Standar upah buruh di koloni Inggris saat itu adalah $5 (Dolar Singapura), namun para buruh kontrak dari kalangan jemaah hanya menerima $2 setelah dipotong dari gaji $4,5. Eksploitasi ini berlangsung antara lima hingga sepuluh tahun, diiringi dengan tindakan kekerasan oleh agen Firma Al-Segaff.
Kasus ini bahkan membuat Konsul Belanda di Singapura mengirim surat No. 914 pada 22 Desember 1885 kepada Gubernur Jenderal di Batavia, meminta agar keberangkatan jemaah haji melalui Singapura dihentikan hingga ada jaminan perlindungan terhadap jemaah.
Pada dekade 1850–1880-an, jumlah jemaah haji Nusantara terus meningkat dari 1.600 orang menjadi lebih dari 4.600 orang. Bagi yang cukup biaya, mereka bisa langsung pulang atau meneruskan ke Mekkah. Namun yang tak mampu melunasi utang, terpaksa bekerja sebagai buruh kontrak. Mereka dikenal sebagai “Haji Singapura”.

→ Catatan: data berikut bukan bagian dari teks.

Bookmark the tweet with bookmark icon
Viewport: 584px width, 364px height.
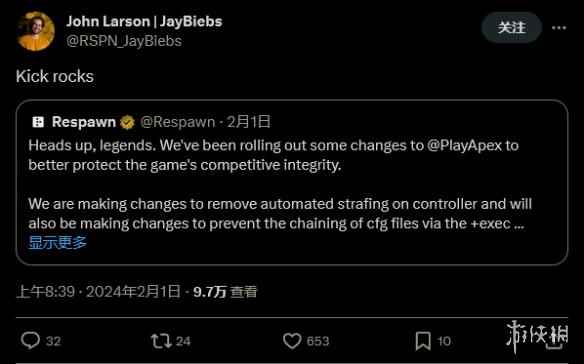point(423,341)
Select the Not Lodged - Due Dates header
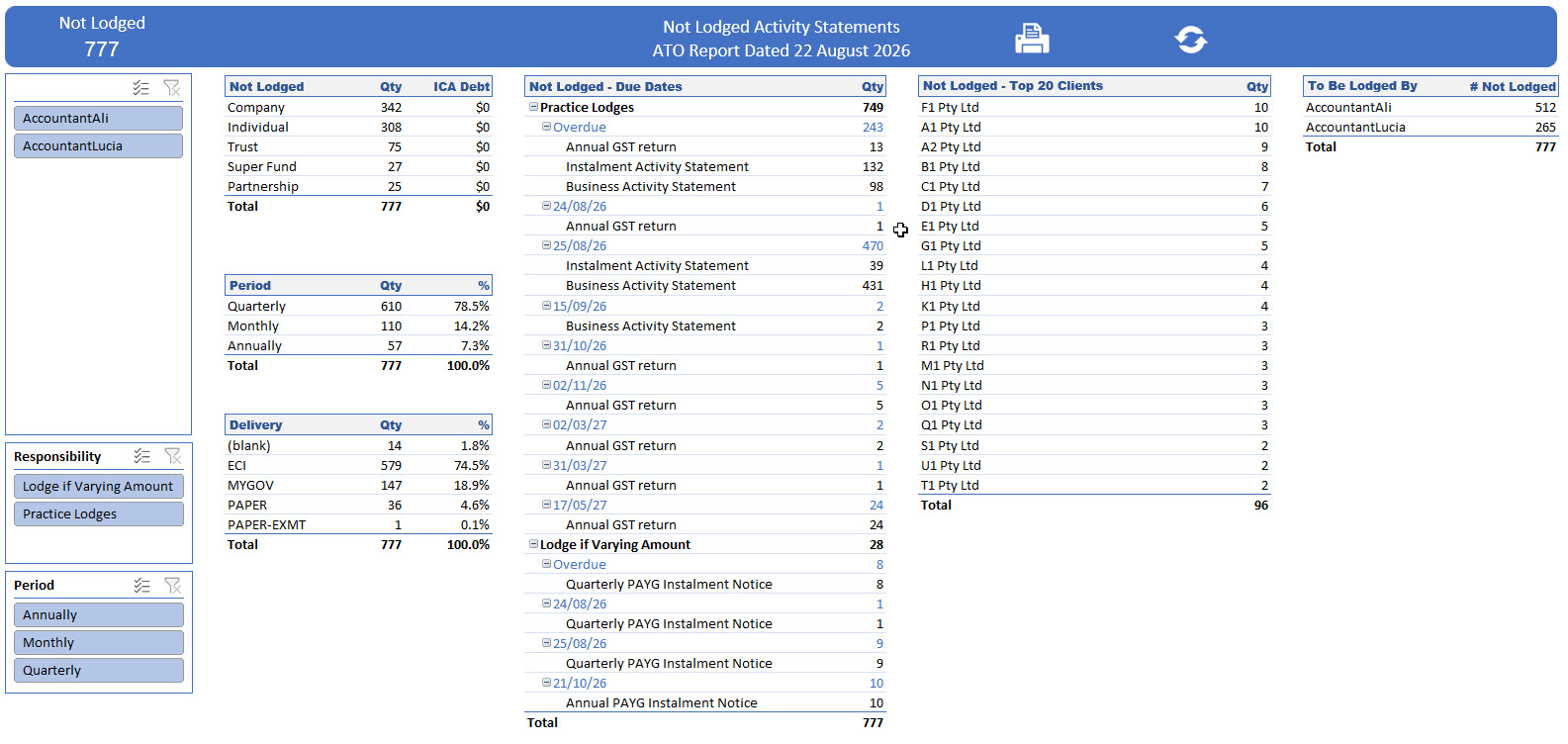Image resolution: width=1568 pixels, height=744 pixels. pos(605,86)
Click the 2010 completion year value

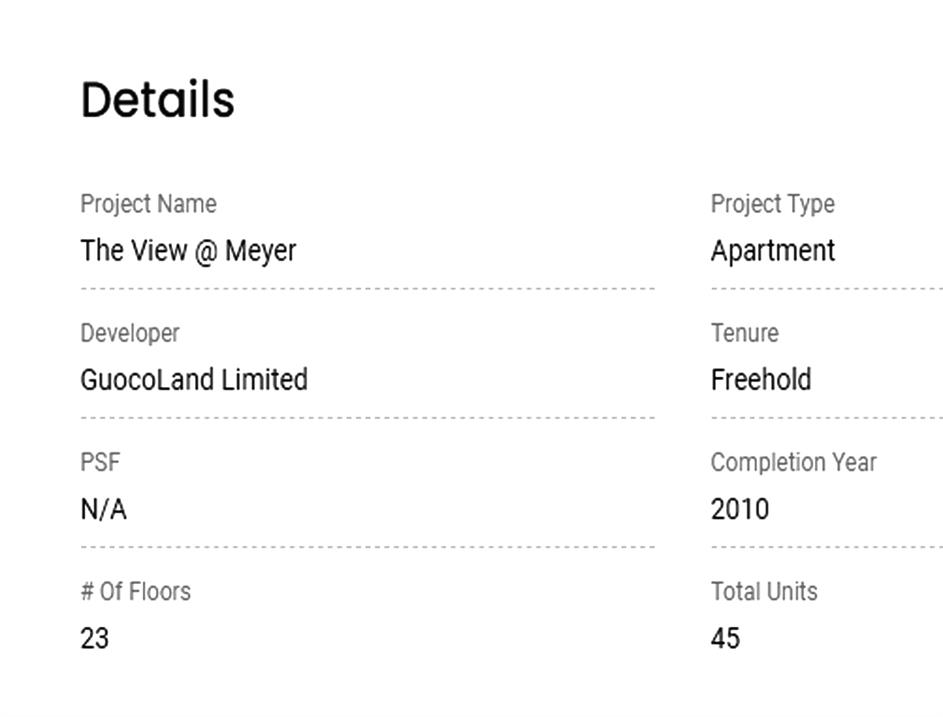point(739,510)
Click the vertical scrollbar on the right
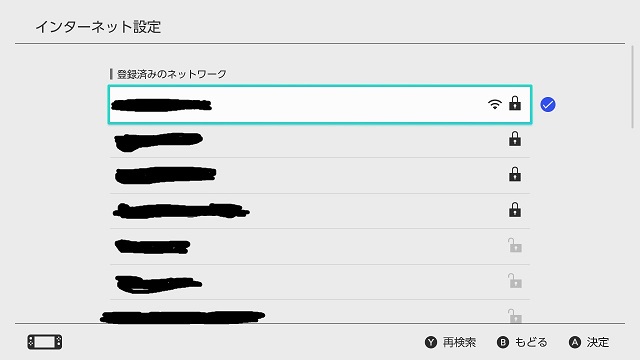Image resolution: width=640 pixels, height=360 pixels. pyautogui.click(x=632, y=87)
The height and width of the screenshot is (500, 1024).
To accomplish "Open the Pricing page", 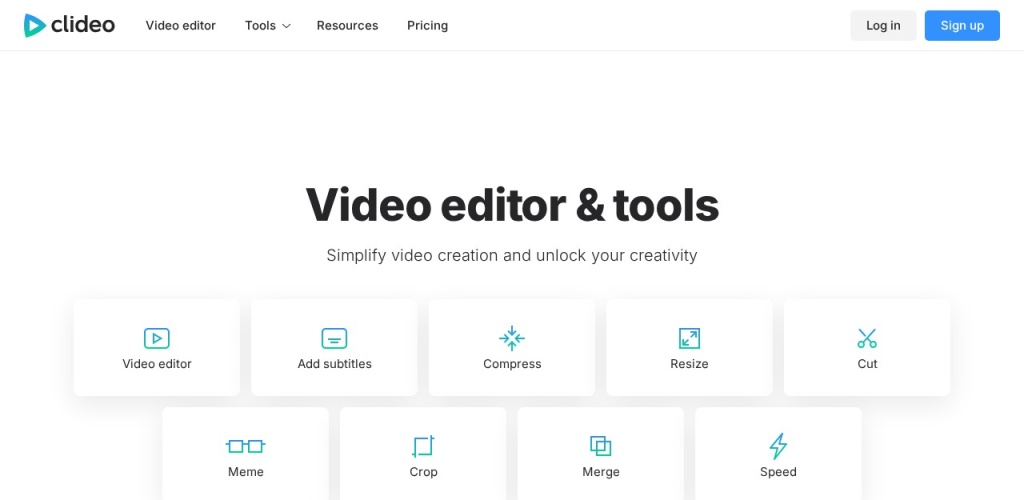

Meskipun sempat ditegur oleh otoritas Hindia Belanda, Firma Al-Segaff tetap menjalankan praktik eksploitatif. Bahkan mereka mengklaim bahwa para jemaah telah menyetujui kontrak kerja secara sah. Belakangan, ketika upah buruh mulai menurun akibat limpahan tenaga kerja dari Jawa, Firma mulai mengurangi perekrutan jemaah sebagai buruh. Namun praktik meraup keuntungan dari selisih biaya tiket dan pinjaman jemaah tetap berlangsung.